Liu Bolin, definito “l’uomo invisibile” è un artista cinese noto per le sue performance durante le quali si autoritrae in ambienti urbani o asettici e grazie a un realistico e totale body painting, si mimetizza con lo spazio circostante. L’artista nelle sue opere sceglie di annullarsi, svanisce, diviene trasparente e denuncia così la condizione dell’uomo odierno che ha perso la propria identità a causa di una società estremamente materialista e tecnologizzata. Oggi l’uomo, costretto ad agire e a pensare secondo il sistema che la società impone, perde la propria individualità e idealmente si annulla. Dice l’artista a proposito del proprio lavoro: “E’ un gesto di denuncia. Cos’è oggi lo sviluppo dell’essere umano, e dove porta? L’uomo sta scomparendo nel suo ambiente. La tecnologia ha portato molto sviluppo materiale, ma per restare umani cosa si deve fare? Io non voglio perdermi in questo labirinto, perciò scelgo questa forma di difesa. Io sono per un’arte di impegno civile“.

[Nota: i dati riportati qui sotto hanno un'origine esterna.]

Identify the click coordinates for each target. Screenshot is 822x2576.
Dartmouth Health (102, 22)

Liu Bolin conferma questa sua idea di un’arte socialmente impegnata presso la Galleria Gaburro di Milano, dove l’artista ispirandosi ai moti di protesta delle donne iraniane, crea una performance fotografica. Undici donne iraniane vengono totalmente dipinte direttamente in galleria, sotto gli occhi dei visitatori e distribuite davanti alla foto di Nasibe Shamsaei che si taglia i capelli, per andare a ricostruire questa immagine tramite i loro stessi corpi. Una storia e un dolore che anche quelle giovani donne, sane e salve in Italia, si portano nella pelle. Liu Bolin ricostruisce una ferita, il taglio dei capelli delle donne iraniane simbolo di lutto e rivoluzione e la insanabile ferita sociale e culturale che il governo estremista islamico ha creato nella storia di un popolo e del mondo stesso. Lo fa utilizzando una modalità differente rispetto al ciclo Hiding in Italy, in cui è lo stesso artista a mimetizzarsi nel contesto che lo avvolge. Nella serie Target, sono infatti le persone a divenire parte integrante del progetto e quindi soggetti dell’opera finale. Presso la Galleria Gaburro, a fianco di questa immagine inedita, sono state esposte alcune opere fotografiche e scultoree dell’artista. 

Il progetto si è concretizzato grazie al contributo dell’attrice e attivista Melania della Costa che, consapevole dell’interesse di Liu Bolin nel trattare il tema della libertà, è entrata subito in contatto con Nasibe Shamsaei che rischia costantemente di essere deportata in Iran, per contribuire a darle voce.